→ **GIVEN TASK**
Reproduce the text on counterfeit Champagne word for word, from "Richard Juhlin, perhaps" up to and including "caught off guard.".

A Counterfeit Champagne Workshop.
Richard Juhlin, perhaps the world’s foremost authority on Champagne, has tasted literally thousands of bottles of the sparkling golden liquid over his prodigious career. Indeed, his book – 4000 Champagnes — is regarded as the definitive tome on the subject. But he thought he never had encountered a counterfeit bottle until one weekend this past spring. At a large Dom Pérignon tasting in Denmark, he was caught off guard.
“Two bottles of really old DP Oenotheque were really good looking fakes, at least at first sight. But the wine was not even close to Champagne, nor wine,” Juhlin recounted over email. “By taste it was undrinkable – just a bubbly chemical mix smelling of coffee and vanilla extracts in an awful way.”
How could an expert like Juhlin taste so much Champagne without ever encountering a fake? Is it because counterfeit Champagne is so rare, or because those who practice such dark arts are so proficient at fooling people? If it’s because there aren’t many fakes in the market, why?

→ **SOURCE DATA**
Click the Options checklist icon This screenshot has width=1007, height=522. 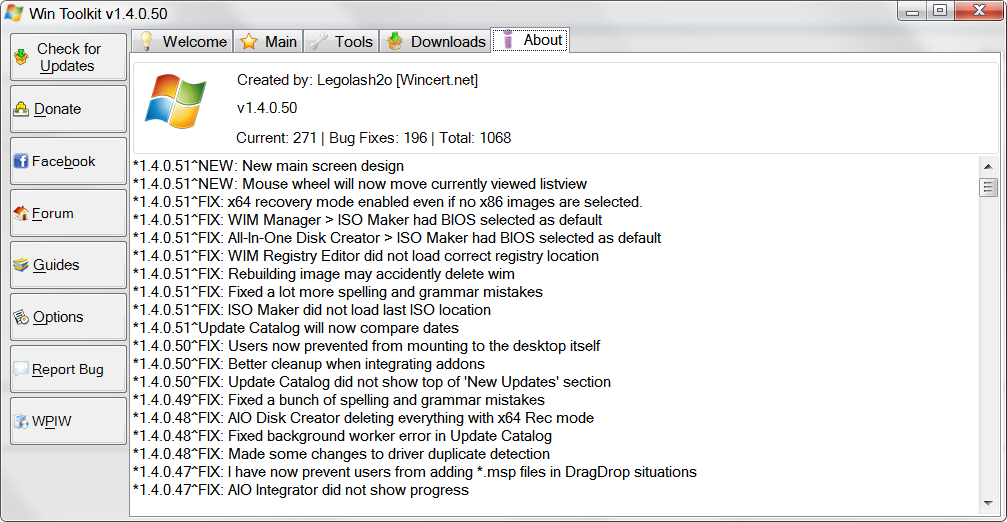(x=21, y=318)
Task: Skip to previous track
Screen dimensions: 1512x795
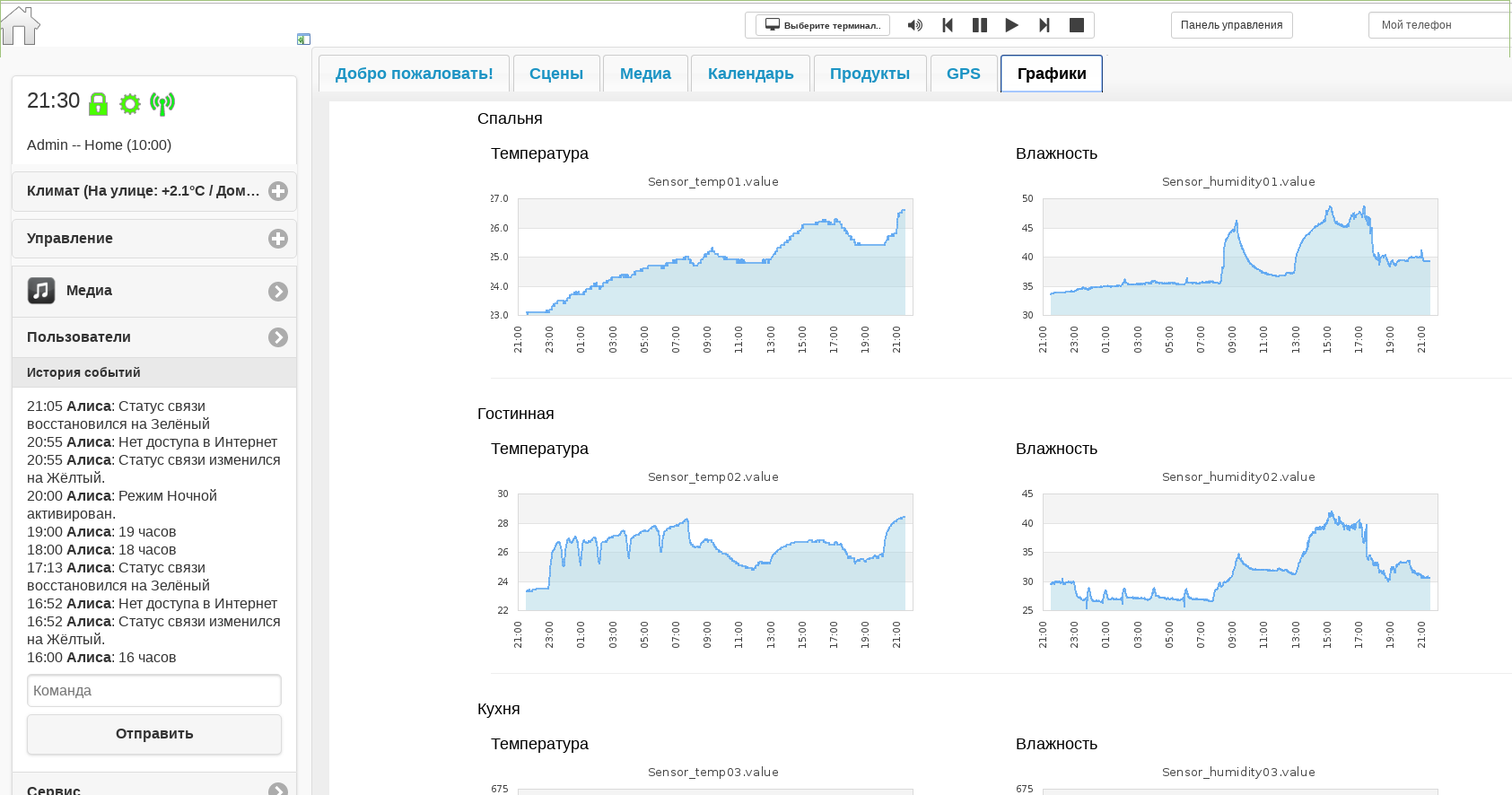Action: point(948,25)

→ **SOLUTION BELOW**
Richard Juhlin, perhaps the world’s foremost authority on Champagne, has tasted literally thousands of bottles of the sparkling golden liquid over his prodigious career. Indeed, his book – 4000 Champagnes — is regarded as the definitive tome on the subject. But he thought he never had encountered a counterfeit bottle until one weekend this past spring. At a large Dom Pérignon tasting in Denmark, he was caught off guard.